Now on to the good part. In the first two stations I learned that no matter how accurate the templates and drilling, it was still hard to realign the parts so the dowels went in smoothly. This time around I decided to change the batting order and saved the last drilling and doweling for last. The first thing was to clamp the inner top and bottom to the clamping templates with spring clamps. This is just to make sure they don't slide down or move when I put on the heavier clamps.










At this point I noticed the spacing of the middle was not as wide as I wanted so to achieve the ideal spacing I just added a couple of spacers on each side. (I had referenced this in an earlier blog entry.) You can make out the pencil mark on the left side of the template which shows the outer edge of the wing. And you can see how the three holes line up in the center of the thickness of the wing.










I added the second wing and secured the package with two clamps to hold it all in place while placing the Jet clamp underneath.










And here's the money shot. You can see how the Jet clamp fits nicely into the bench vise and how I use the inner top/bottom as a drilling guide.









Here's another shot of the setup. I did not glue the far right hand dowel in place yet as that hole will eventuallly be used for a pivoting pin. I have the option to glue that in later. Notice also I did not drill the inner two holes because the clamp was in the way. No worries, you can hit these later when the clamp is removed.








In this shot you can see how easy it is to turn the whole thing upside down in the bench vise to drill the bottom holes. BTW, the bottom dowels will remain proud and will be inserted into receiving holes in the base. The top dowels will be cut and sanded flush with the top. A pin will be inserted into the right hand hole for a pivot dowel for the outer top.

The bottom picture shows the inner section glued up with the Galileo and two magnets in place. I will show how I lined up the magnets in the next blog. Enjoy.


----------



## newTim (Jul 11, 2008)

*Opposites Attract*

The last step in the process is to install the magnets. If you've followed this blog you may recall how I messed this up in the first Weather Station. Here's a link to that particular mistake and my solution. http://lumberjocks.com/newTim/blog/7909. Of coarse the best solution is to get it right the first time. So here goes.

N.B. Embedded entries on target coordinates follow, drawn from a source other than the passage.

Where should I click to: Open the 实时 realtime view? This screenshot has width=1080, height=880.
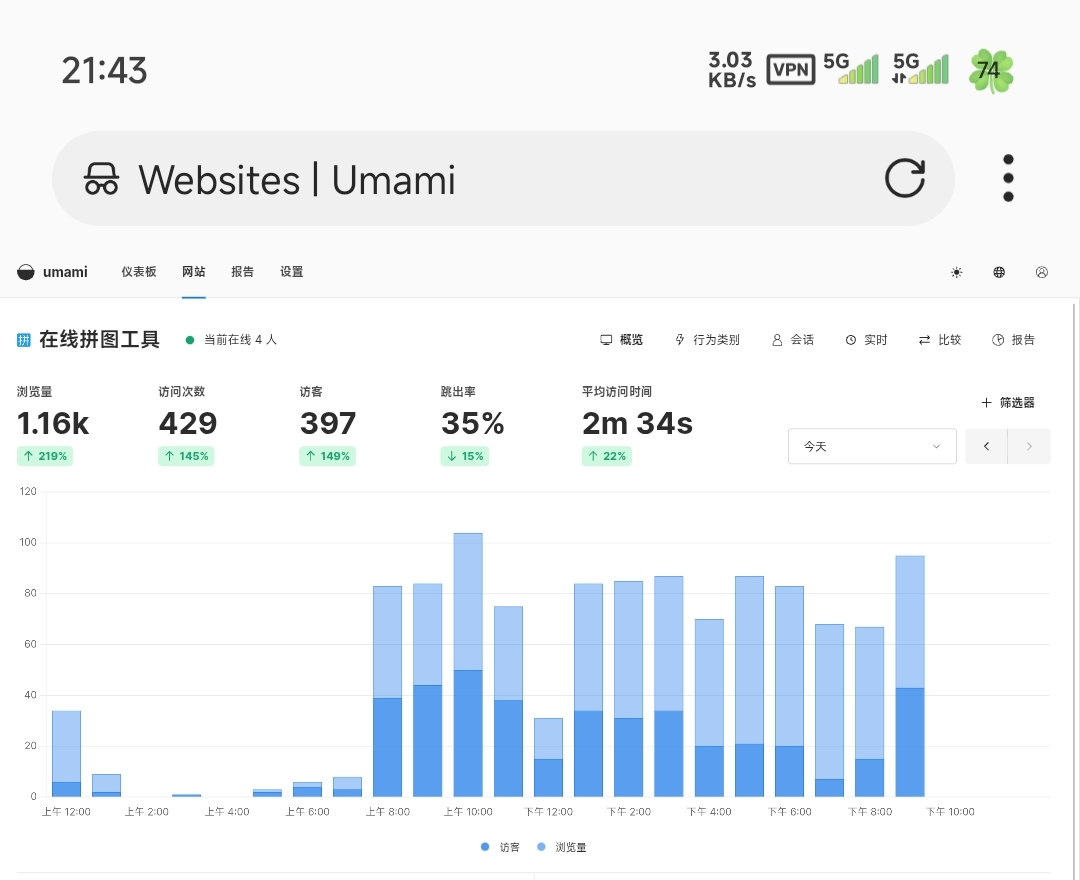(866, 340)
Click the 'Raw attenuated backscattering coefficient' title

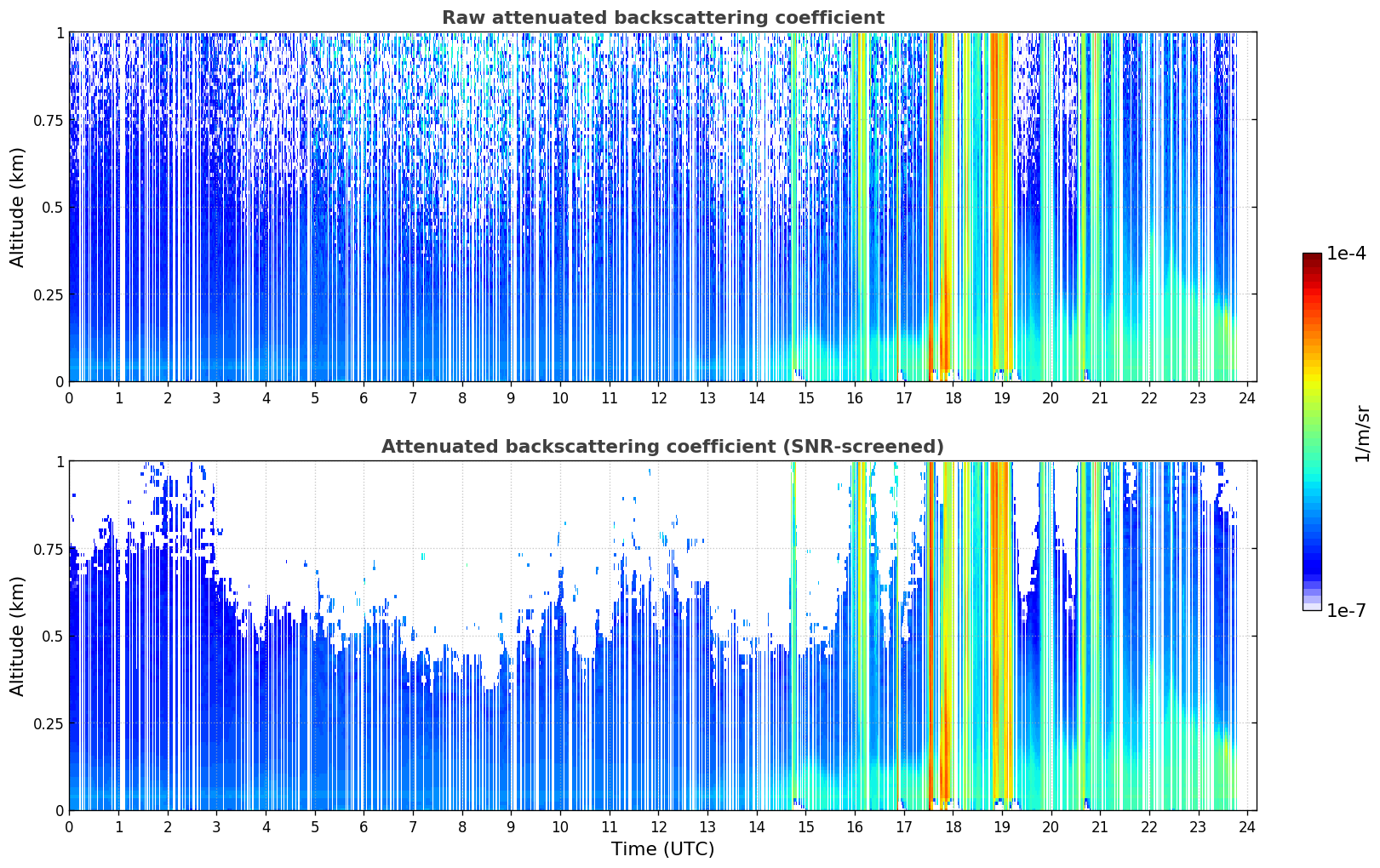point(662,18)
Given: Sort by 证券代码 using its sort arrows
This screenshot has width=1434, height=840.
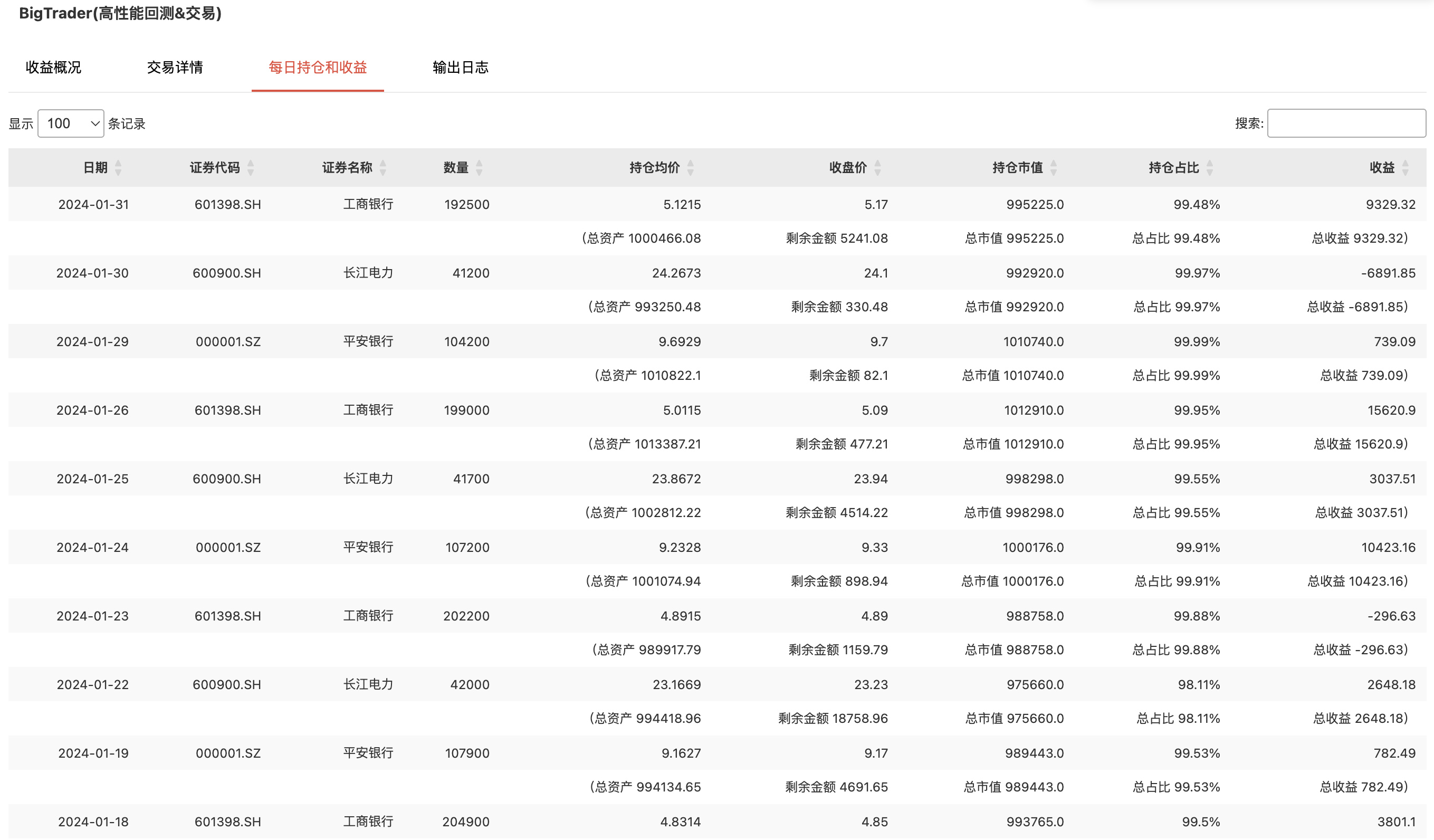Looking at the screenshot, I should click(251, 167).
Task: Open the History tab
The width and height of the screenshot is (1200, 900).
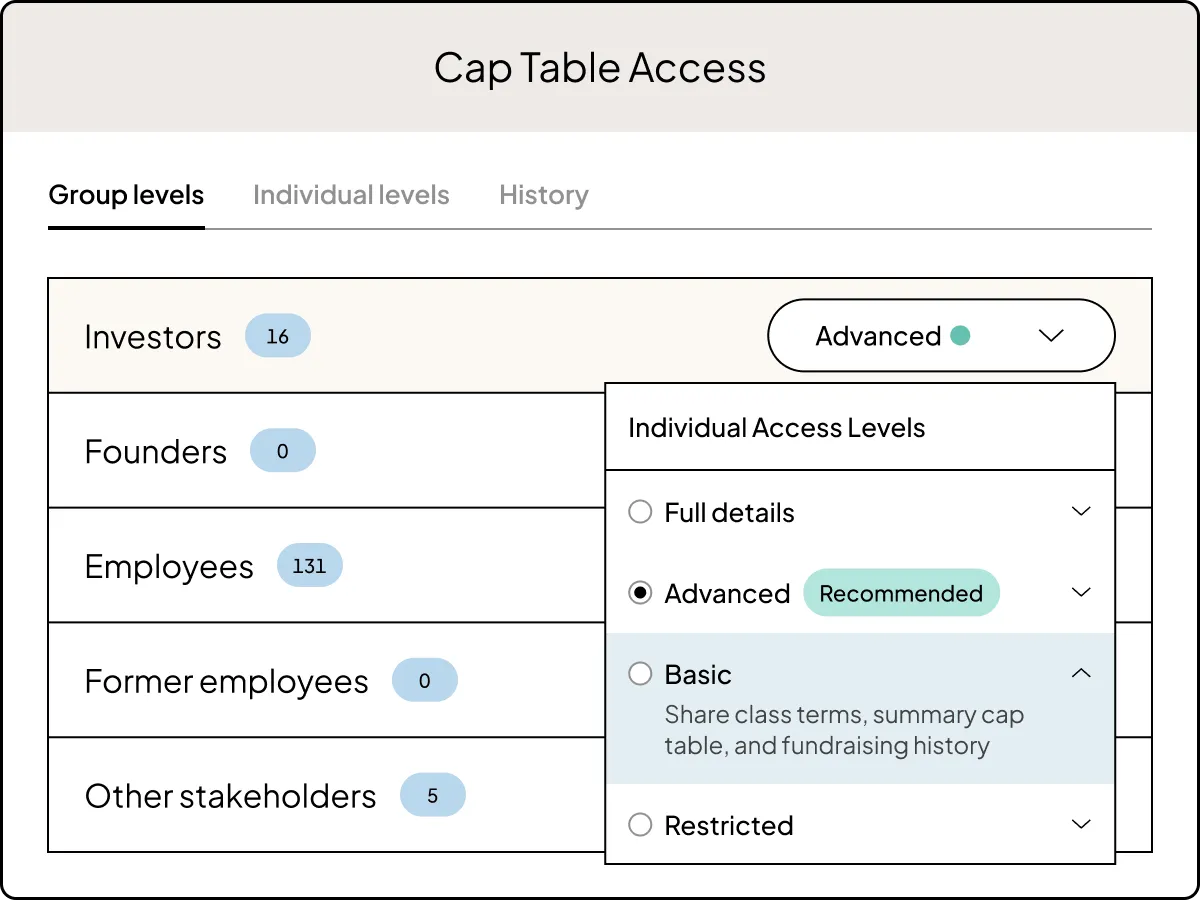Action: click(x=543, y=195)
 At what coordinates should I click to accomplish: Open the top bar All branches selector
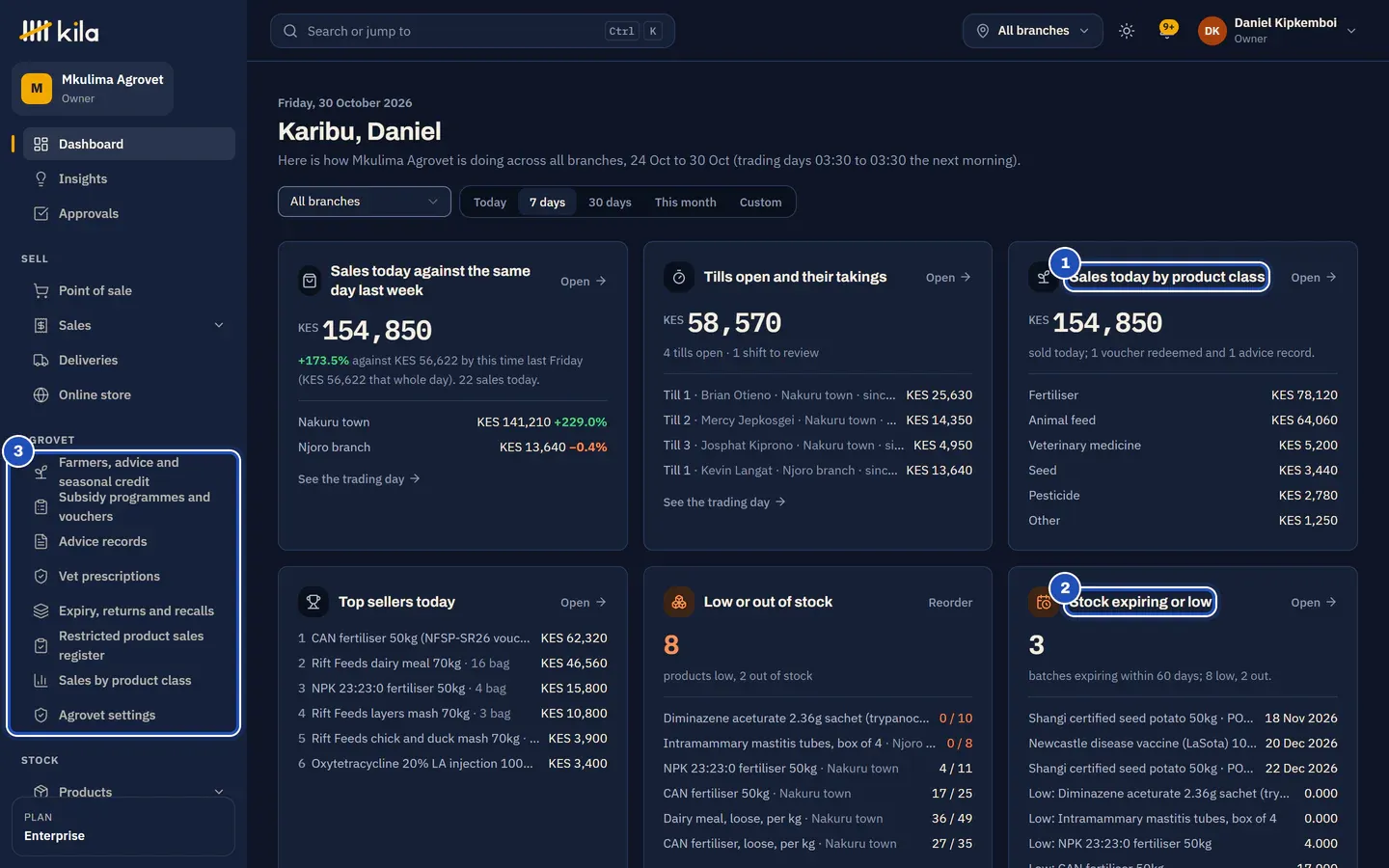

I started by glueing in two magnets using CA glue. This time around I splurged on a 10MM drill bit to match the 10mmx5mm magnets. It seems it is much easier to find metric magnets than imperial, but I digress. I then stuck a matching magnet on each of these and marked the outside with a red X.



















I then glued those magnets into the bottom of the outer top with the red X down and whala. It works and this project is DONE! I hope you enjoyed this series. Thanks for looking. I'll post final pictures on the projects page.


----------